Comparing these two, Transactional and Enterprise, you’re probably thinking, “Well shoot, I should be getting into Enterprise sales.”

But you’ll need track record of top-performing closing experience on your resume before a company will trust you to hunt their enterprise “whale” accounts.

For this reason, entry-level salespeople in tech are most often hired as either:

  1. SDRs or BDRs in Enterprise sales
  2. AEs in Transactional sales

As an SDR / BDR in Enterprise sales, you’ll be cold calling outbound leads, qualifying inbound leads, and setting appointments for more-experienced AEs.

As an AE in Transactional sales, you’ll be owning the full sales cycle and working a pipeline of your own, but the average deal size will be lower, and therefore, you’ll have to make more calls and close more deals (compared to an Enterprise AE) in order to meet quota.

Click here to read more about the different job titles in tech sales.

Be careful about companies offering a sales position that doesn’t fit their business model.

Recall this part of the quote from John Barrows earlier:

“If you’re selling something that has a super low Average Contract Value (ACV), say, $1,000 for the year, it’s hard to justify having sales in that equation whatsoever.”

If a company is recruiting for an Enterprise AE position but their ACV is $1,000, that just doesn’t make any sense. Either their sales process really isn’t that complex and the job title is a misnomer, or their “Enterprise” AEs are working their tails off on a complex sales process with very low returns for the company (and low commission for the salesperson).

Traynor says the same thing in a different way:

“The problem is that being in the lower left means you usually end up with a high amount of low value customers. This limits how you can acquire customers. Spending $300 to acquire customers for a $99 product isn’t economical.”

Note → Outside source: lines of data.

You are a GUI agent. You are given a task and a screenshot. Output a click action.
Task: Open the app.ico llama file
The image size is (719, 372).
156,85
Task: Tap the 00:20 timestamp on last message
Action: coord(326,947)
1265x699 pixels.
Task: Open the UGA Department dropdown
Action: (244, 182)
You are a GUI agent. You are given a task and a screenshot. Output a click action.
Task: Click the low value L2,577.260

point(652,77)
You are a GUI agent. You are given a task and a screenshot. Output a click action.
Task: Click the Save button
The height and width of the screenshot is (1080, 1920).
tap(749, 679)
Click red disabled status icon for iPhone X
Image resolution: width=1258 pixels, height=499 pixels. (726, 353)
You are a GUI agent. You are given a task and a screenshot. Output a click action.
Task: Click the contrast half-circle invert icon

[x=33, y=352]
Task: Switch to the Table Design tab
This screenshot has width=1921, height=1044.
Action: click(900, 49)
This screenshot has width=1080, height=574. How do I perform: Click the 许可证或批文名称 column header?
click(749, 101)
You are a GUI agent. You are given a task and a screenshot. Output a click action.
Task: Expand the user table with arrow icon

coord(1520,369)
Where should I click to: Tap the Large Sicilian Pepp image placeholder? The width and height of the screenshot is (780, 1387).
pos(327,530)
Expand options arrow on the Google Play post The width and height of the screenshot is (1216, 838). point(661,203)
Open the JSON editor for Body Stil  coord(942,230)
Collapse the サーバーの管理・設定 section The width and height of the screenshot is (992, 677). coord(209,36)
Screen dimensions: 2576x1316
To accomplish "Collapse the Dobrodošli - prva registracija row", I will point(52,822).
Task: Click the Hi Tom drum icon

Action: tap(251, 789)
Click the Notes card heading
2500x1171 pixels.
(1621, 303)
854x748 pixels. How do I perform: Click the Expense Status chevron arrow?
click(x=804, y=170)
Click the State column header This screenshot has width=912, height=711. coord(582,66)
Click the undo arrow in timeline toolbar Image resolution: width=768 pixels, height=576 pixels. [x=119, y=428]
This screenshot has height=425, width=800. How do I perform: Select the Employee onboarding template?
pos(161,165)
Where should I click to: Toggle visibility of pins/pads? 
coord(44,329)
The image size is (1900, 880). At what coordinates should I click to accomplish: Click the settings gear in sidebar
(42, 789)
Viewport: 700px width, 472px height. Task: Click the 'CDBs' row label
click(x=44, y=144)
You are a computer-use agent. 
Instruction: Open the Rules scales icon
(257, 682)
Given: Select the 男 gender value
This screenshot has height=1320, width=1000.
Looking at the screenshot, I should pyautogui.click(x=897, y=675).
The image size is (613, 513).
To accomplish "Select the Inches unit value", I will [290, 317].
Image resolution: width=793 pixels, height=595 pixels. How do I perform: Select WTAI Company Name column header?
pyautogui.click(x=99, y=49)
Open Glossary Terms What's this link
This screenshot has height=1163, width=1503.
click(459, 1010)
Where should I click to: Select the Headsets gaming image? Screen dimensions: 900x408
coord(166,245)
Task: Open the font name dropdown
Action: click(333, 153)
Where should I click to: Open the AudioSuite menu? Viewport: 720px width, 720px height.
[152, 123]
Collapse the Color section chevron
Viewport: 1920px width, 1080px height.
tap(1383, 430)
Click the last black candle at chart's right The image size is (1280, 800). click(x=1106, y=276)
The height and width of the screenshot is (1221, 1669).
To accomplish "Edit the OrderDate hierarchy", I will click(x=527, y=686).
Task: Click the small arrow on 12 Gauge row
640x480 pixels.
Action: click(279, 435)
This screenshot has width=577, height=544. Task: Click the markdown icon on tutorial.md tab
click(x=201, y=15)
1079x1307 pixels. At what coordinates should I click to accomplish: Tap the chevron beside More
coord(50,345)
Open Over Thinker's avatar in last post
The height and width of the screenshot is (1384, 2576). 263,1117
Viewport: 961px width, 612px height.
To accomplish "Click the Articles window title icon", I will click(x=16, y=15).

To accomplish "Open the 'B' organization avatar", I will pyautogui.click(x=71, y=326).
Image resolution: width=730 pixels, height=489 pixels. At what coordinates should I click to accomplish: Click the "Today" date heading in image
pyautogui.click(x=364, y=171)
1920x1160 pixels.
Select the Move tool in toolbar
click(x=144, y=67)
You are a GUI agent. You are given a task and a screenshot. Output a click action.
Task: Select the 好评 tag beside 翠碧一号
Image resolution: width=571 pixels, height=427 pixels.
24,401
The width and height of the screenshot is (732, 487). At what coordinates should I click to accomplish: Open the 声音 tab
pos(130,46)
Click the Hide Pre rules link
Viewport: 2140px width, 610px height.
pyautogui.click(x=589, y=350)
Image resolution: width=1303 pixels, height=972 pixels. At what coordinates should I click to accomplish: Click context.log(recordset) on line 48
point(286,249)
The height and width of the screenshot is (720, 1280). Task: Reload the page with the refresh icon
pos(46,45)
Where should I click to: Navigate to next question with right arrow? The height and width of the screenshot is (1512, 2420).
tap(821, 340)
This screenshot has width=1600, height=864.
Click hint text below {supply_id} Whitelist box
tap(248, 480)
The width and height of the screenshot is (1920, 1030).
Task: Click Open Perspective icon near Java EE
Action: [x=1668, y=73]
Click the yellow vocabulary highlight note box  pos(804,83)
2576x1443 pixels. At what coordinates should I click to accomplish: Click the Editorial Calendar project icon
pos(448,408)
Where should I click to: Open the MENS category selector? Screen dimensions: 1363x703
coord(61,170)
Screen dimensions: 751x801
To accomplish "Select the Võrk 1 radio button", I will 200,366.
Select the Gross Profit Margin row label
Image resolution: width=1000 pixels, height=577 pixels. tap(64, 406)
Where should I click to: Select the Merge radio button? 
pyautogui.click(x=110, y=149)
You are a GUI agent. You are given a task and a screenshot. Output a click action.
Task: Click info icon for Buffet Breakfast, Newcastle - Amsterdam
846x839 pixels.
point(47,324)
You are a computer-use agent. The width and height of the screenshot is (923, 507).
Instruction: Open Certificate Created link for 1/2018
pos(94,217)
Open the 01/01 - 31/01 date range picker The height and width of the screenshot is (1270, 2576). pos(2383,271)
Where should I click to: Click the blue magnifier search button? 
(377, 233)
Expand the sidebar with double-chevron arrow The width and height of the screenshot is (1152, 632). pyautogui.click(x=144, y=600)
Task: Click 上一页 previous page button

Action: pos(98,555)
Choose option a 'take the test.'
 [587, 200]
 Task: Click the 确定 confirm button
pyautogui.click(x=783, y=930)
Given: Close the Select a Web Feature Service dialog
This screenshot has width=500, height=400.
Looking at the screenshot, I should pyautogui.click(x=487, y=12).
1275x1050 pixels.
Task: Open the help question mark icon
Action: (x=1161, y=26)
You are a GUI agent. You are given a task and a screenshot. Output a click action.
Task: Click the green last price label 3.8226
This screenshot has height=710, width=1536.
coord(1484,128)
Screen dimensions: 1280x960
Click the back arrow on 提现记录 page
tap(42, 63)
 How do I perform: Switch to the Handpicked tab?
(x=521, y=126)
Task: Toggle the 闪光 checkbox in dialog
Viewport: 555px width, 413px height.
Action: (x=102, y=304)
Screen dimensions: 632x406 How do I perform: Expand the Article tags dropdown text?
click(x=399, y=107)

Spending on acquiring customers includes salary and commissions for salespeople. So, in other words, if you have a cheap product, you can’t afford to pay your salespeople very much. Or, you’ll be able to pay your salespeople just enough, but then you’ll have to work them to the bone in order to make the business model profitable.

Be wary of recruiters who sell the dream on a sales role that doesn’t match up with the company business model, especially for startups that might not have their business model totally defined.